Back To The Future Of Socialism


Back To The Future Of Socialism
By Peter Hain
Policy Press – £19.99

The Archbishop Emeritus of Cape Town and Nobel Prize Winner Desmond Tutu, has referred to this book as: ”A clarion call for justice, equality and liberty to triumph. Greed and selfishness, a widening chasm between the haves and the have nots, indifference to climate change and poverty, threaten the very future of mankind.”

Fissiparous praise indeed from a man who really ought to know; although in this day and over-saturated sound-bite age of toxic induced politics, it’s praise that’ll most likely fall on a menagerie of purposefully mute ears.

To be sure, Back to the Future of Socialism, is the sort of detonatory read that could well cajole many a Thatcher-like-child, along with a good half of America, to resolutely run for the hills of honesty in search of both shotgun realisation and redemption. Reason being, the great Peter Hain (whose previous books include Don’t Play with Apartheid, The Democratic Alternative, Proportional Misrepresentation and Mandela to name but a few) has herein written/masterminded an exceptionally robust and terrific book.

The analysis of which ultimately shoots from the current-day hip of moral paralysis.

If only it were in a position to simultaneously shoot that myopic, repugnant yahoo, Donald J. Trump in the process, then readers and subscribers to that of the nigh redundant truth – not to mention society as a whole – would surely stand to benefit even more.

That said, I wouldn’t be at all surprised if the Democratic candidate, Bernie Sanders, who just a few days ago, trounced fellow Democrat Hilary Clinton in the New Hampshire primary, has embraced this book with all the enthusiasm of a long-lost-lover: ”Back to the future of Socialism takes on the fundamental choice facing democratic politics today: between the right’s insistence on minimalist government and the left’s belief in active government; between the right’s insistence on a free market free-for-all, and the left’s belief in harnessing markets for the common good.”

Written in such a way that bucolic pundits of brazen bollocks will thankfully find hard to deny, these 318 pages (excluding Preface, Notes and Index), are, if nothing else, a pertinent reminder of just how magnificently out of touch the current day government is.
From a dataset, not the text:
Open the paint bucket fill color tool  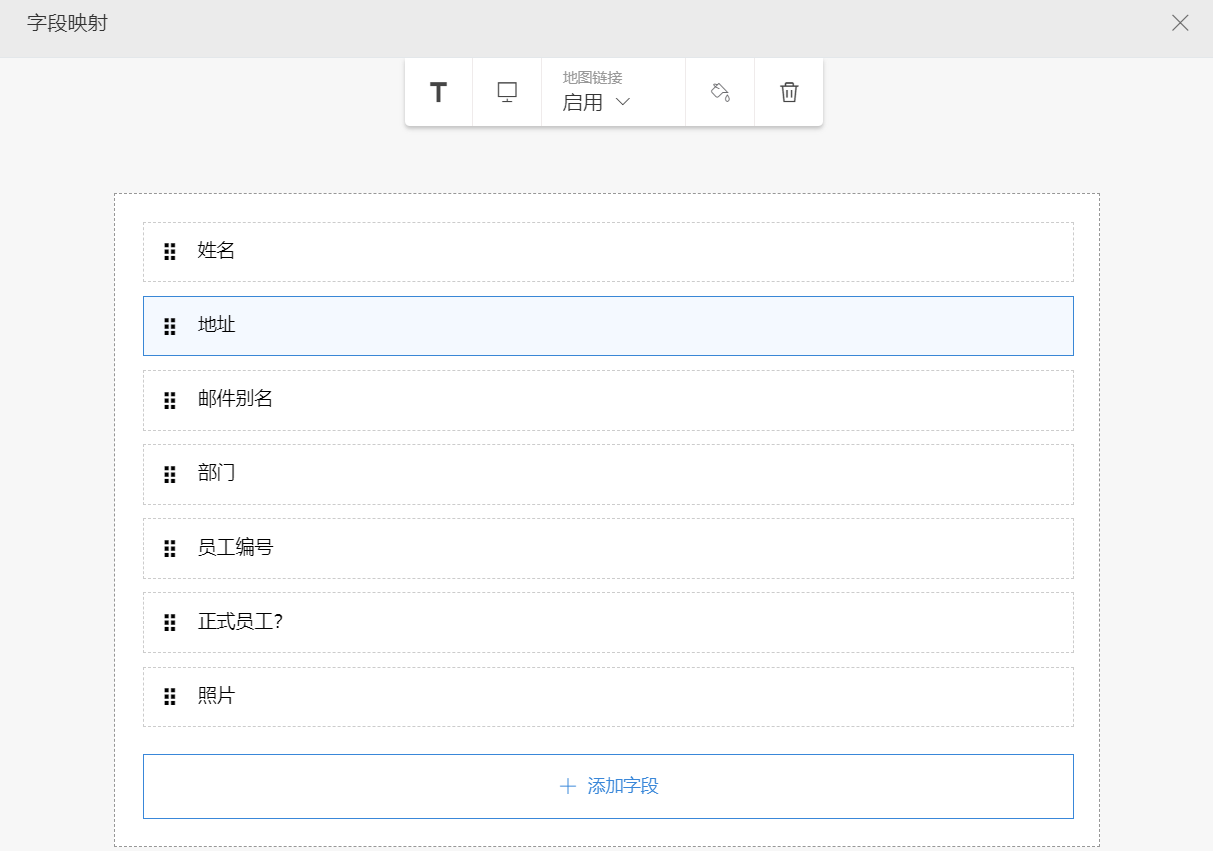click(x=720, y=93)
This is surely a sad and most unfortunate indictment of relations that ought never have come into being to begin with, which Hain wholeheartedly substantiates in the book’s penultimate chapter (‘A fairer, more equal society’): ”[…] inherited wealth perpetuates privilege from one generation to the next. It does so by provoking access to the best possible education, to contact networks and to career ladders, meaning that most of the best jobs stay in the hands of a favoured few – witness the composition of David Cameron’s Conservative Cabinets (mostly millionaires, may Old Etonians), the top ranks of the judiciary, Britain’s business boardrooms, our military and diplomatic services and the senior civil service. Income inequality therefore persists and inherited wealth is passed on.”

What with America going to the polls for the best part of this year, and the disparity of Britain’s cleavage betwixt the haves and the have nots growing ever wider, this scrupulously well researched and most honourable of books makes for timely reading of the most acute design.

David Marx

Since having published this review, Policy Press have informed me of a new edition available in paperback (for £9.99), along with an updated Afterword Peter Hain.